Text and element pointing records
=-=-=

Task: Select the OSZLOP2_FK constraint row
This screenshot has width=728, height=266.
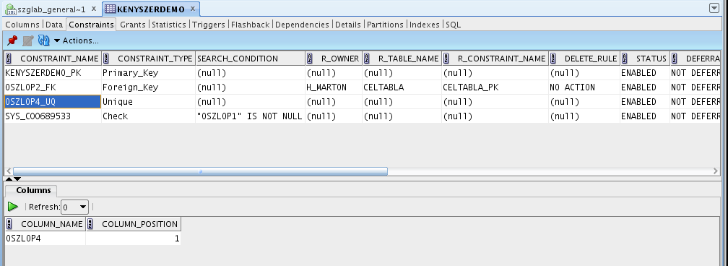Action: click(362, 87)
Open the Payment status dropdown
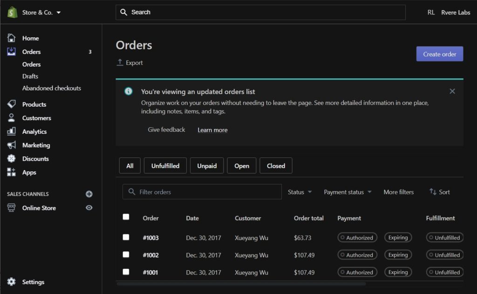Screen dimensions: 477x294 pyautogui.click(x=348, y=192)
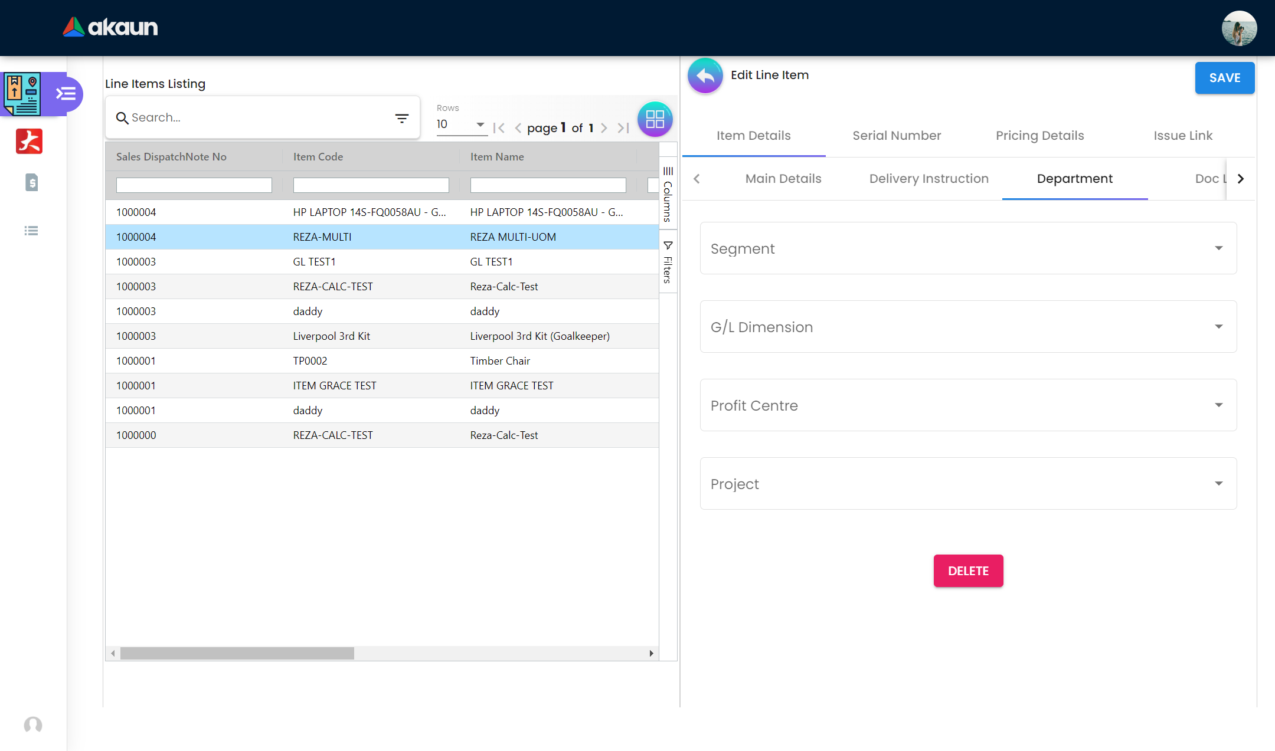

=-=-=

## Written instruction
Rewrite the records with "menu" in place of "dropdown" and everything else left as it is. Leave the pictures out of your answer.

## Completed task
Task: Select the OSZLOP2_FK constraint row
This screenshot has width=728, height=266.
Action: click(362, 87)
Open the Payment status menu
Screen dimensions: 477x294 pyautogui.click(x=348, y=192)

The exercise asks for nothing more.